▸ Exercise objective
Only the lines below starting at the one that contains "Acoustic (26, 2305)" and ending at the one that contains "Arabic Pop (133, 2331)" are to be reproduced, exactly and with both ends kept.

Data in this exercise: Begin

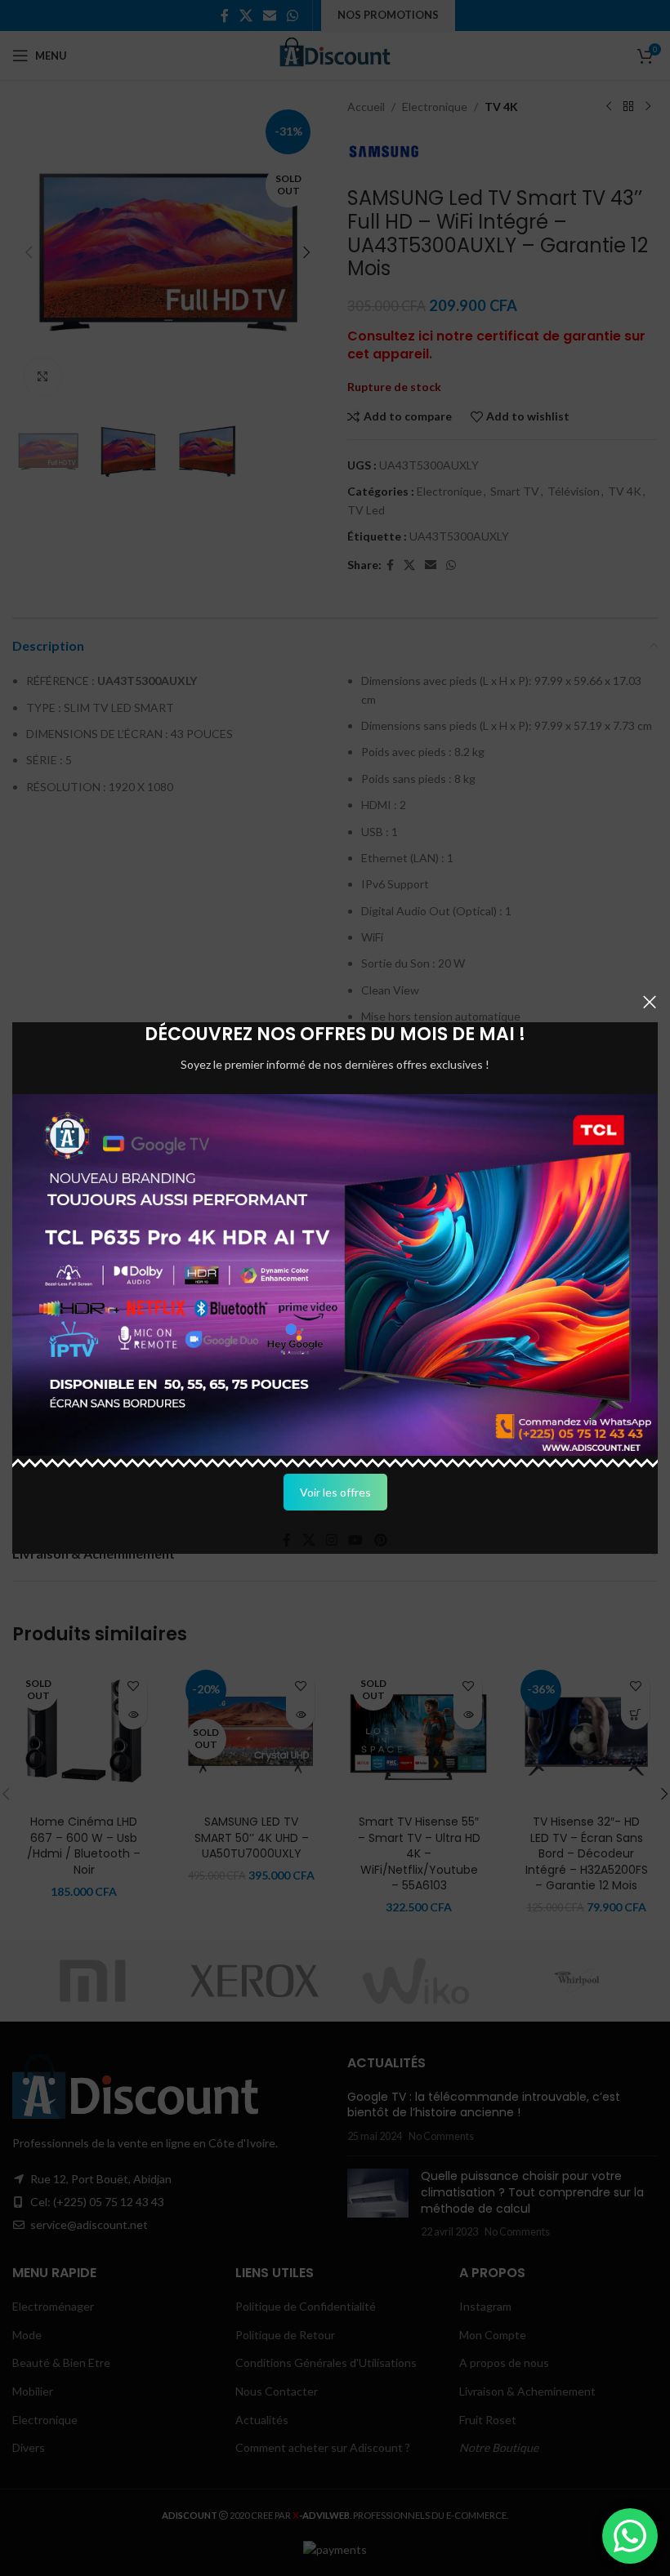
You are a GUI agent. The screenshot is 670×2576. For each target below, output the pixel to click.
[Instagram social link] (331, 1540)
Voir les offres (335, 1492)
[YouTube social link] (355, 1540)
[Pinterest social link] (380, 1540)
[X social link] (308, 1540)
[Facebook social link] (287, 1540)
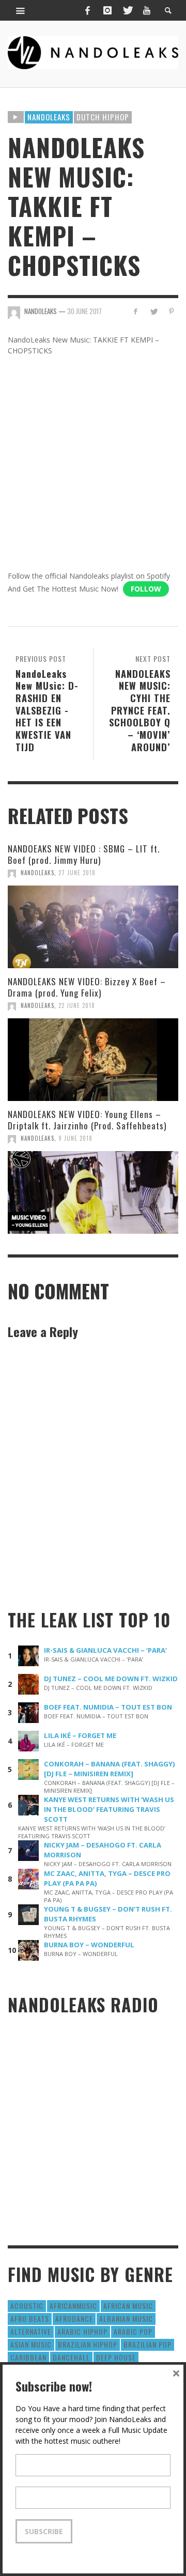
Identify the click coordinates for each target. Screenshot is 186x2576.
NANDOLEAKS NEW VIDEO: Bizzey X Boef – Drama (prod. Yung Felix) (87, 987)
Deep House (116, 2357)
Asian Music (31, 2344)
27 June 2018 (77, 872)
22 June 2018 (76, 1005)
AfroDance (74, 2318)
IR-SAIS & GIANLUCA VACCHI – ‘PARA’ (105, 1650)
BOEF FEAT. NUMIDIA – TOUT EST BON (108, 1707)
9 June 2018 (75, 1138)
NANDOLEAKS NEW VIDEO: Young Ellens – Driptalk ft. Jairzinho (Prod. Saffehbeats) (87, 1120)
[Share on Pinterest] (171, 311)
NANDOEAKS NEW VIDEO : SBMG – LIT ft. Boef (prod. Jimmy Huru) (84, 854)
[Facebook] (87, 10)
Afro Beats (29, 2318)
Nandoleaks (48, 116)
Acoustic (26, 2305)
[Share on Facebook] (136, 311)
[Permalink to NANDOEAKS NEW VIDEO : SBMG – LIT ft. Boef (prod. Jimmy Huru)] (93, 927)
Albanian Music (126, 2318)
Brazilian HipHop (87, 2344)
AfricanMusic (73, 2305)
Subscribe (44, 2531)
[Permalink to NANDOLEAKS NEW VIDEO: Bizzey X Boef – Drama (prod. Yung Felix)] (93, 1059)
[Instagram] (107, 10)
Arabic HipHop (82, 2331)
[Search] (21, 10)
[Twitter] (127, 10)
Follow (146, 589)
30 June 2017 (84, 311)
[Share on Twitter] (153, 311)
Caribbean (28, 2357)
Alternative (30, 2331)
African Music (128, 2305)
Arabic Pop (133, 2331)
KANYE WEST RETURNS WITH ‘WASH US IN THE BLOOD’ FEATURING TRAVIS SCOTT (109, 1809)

Data in this exercise: End
Data in this exercise: Begin

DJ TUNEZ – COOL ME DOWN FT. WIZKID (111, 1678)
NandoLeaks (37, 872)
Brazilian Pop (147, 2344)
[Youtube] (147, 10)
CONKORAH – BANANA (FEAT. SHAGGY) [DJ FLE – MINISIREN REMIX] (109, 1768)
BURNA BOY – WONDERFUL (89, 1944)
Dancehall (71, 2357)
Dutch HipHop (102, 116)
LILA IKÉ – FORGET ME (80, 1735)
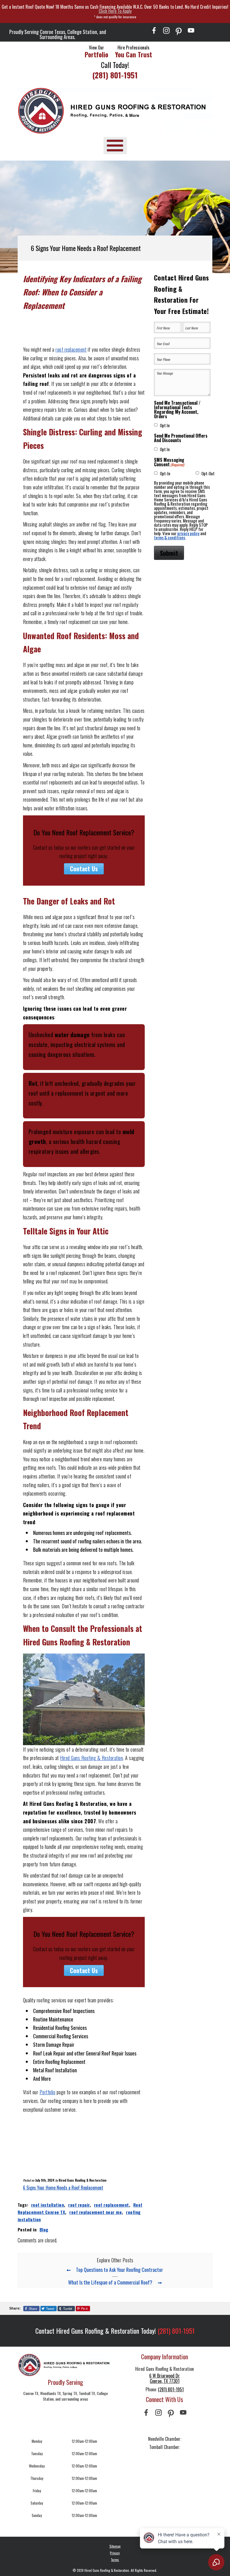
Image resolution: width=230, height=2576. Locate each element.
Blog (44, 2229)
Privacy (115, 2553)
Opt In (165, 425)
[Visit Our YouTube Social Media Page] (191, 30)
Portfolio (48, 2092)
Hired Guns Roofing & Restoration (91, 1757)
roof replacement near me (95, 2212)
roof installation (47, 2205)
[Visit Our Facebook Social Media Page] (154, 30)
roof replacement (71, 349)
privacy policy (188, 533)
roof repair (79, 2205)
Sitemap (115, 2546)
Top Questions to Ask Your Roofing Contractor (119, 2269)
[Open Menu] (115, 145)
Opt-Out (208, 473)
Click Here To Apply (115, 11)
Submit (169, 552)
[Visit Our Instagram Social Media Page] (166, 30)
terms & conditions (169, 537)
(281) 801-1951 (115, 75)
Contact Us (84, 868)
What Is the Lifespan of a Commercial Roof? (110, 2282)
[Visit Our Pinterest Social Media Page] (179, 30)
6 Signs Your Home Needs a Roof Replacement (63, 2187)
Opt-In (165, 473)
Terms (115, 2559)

Data in this exercise: End

▸ Written answer
Acoustic (26, 2305)
[Share on Facebook] (136, 311)
[Permalink to NANDOEAKS NEW VIDEO : SBMG – LIT ft. Boef (prod. Jimmy Huru)] (93, 927)
Albanian Music (126, 2318)
Brazilian HipHop (87, 2344)
AfricanMusic (73, 2305)
Subscribe (44, 2531)
[Permalink to NANDOLEAKS NEW VIDEO: Bizzey X Boef – Drama (prod. Yung Felix)] (93, 1059)
[Instagram] (107, 10)
Arabic HipHop (82, 2331)
[Search] (21, 10)
[Twitter] (127, 10)
Follow (146, 589)
30 June 2017 (84, 311)
[Share on Twitter] (153, 311)
Caribbean (28, 2357)
Alternative (30, 2331)
African Music (128, 2305)
Arabic Pop (133, 2331)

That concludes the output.